2. Tenho, isso sim, um despertador biológico. Implacável, de uma precisão atômica.
3. Minha bexiga.
4. Sim ou sim, ela clama, sempre às cinco da manhã. Já pensei em mudar o nome desta coluna para Crônicas da bexiga.
5. Mas desperto em Buenos Aires sendo que por ora.
6. Junto comigo vai a Anna Swir, que dorme aos meus pés, com a fidelidade que os cachorreiros querem sonegar aos gatos.
7. Com sorte, volto a dormir. Amiúde, repasso o tanto que não sei à luz de cabeceira do que sei, enquanto a respiração constante da Tainá me tranquiliza. Alguma coisa fiz certo.
8. E de súbito é dia. Ainda que hoje a manhã esteja fechada com uma rara fumaça cinza que tende ao negro.

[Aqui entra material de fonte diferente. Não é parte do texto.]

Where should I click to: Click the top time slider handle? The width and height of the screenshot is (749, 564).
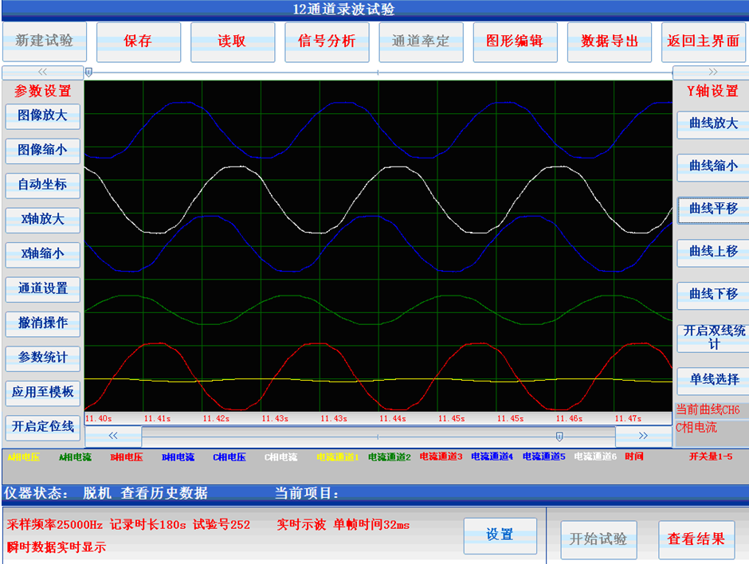(88, 72)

9. Parece que queimada é um outro conceito do passado. Que convém não lembrar.
10. Não sei se um dia superaremos essa ideia de compartimentação do mundo, como se não estivéssemos todos em uma só pedra envolta em gases, como se pudesse haver uma história do Brasil, da Europa, da América Latina, e não uma cadeia de fatos intimamente liados.
11. Nas províncias mais ao norte se fala de uma chuva escura, que cai fina como uma cerração.
12. Alguns dias, quando volto a deitar, começo a negociar um ajuste com minha bexiga. Meia hora a mais que seja. Mas seu silêncio é uma arma ameaçadora. Não te acordar seria pior, ela poderia ao menos dizer.
13. Anna Swir volta a se acomodar nos meus pés. A parte redentora da rotina.
14. Parece que os bichos e minha bexiga não temem a repetição.